WHAT THIS EXERCISE ASKS:
A) In the SCOLA text, which satellite carries SCOLA's channels?
B) Reproduce the stretch of the SCOLA text from "SCOLA transmits worldwide, touching" through "special interest groups.".
C) Pick up the SCOLA text, which describes SCOLA's mission and channels, after its final sentence and carry it forward.

QUOTED TEXT:
SCOLA's mission is to help the people of the world learn about one another, their cultures, their languages, and their ideologies. SCOLA emphasizes the importance and effectiveness of modern information technology as a tool in over- coming barriers to global understanding and will remain at the forefront in this field.
SCOLA transmits worldwide, touching the lives of millions of people by reaching thousands of educational institutions (primary, secondary, and colleges and universities), educational channels on local cable systems, businesses and organizations, and special interest groups.
SCOLA digitally transmits three channels (and plans a fourth featuring Religions of the World) from over 40 countries via the Galaxy VI satellite (99° W):
- Channel One: News. Actual news programs allow students of all disciplines to see the countries of the world as they see themselves. Viewers learn how people look and sound and what events make up a country's news. News programs provide a daily record for the study of a people through which students develop an understanding of a country's politics, economics, culture, and other facets of life which define a society.

GIVEN RECORDS:
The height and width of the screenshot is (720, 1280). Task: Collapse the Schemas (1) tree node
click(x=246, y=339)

* * *

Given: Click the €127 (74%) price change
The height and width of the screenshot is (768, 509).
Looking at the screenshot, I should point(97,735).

ANSWERS TO THE TASKS:
A) The Galaxy VI satellite (99° W).

B)
SCOLA transmits worldwide, touching the lives of millions of people by reaching thousands of educational institutions (primary, secondary, and colleges and universities), educational channels on local cable systems, businesses and organizations, and special interest groups.

C)
- Channel Two: Variety and entertainment. General programming includes drama, the arts, documentaries, movies, children's programs, sports, comedy, health care, discussion groups, adventure, music, folklore, festivals, theater, newsmagazines, soaps, culinary programs, and religious holiday specials from around the world.
- Channel Three: Chinese Channel (People's Republic of China Programming.) A team of Chinese broadcasters reside at SCOLA. They edit and transmit a wide range of programming that includes documentaries, the arts, general entertainment, travel, and language on-air courses. Off the air, team members volunteer to teach in area schools offering a human resource to the community that would not be possible without SCOLA.
SCOLA offers on-air academic disciplines and courses in a variety of uncommon languages such as Swahili, Dutch, Norwegian, Arabic, and Hebrew, along with some Native American languages.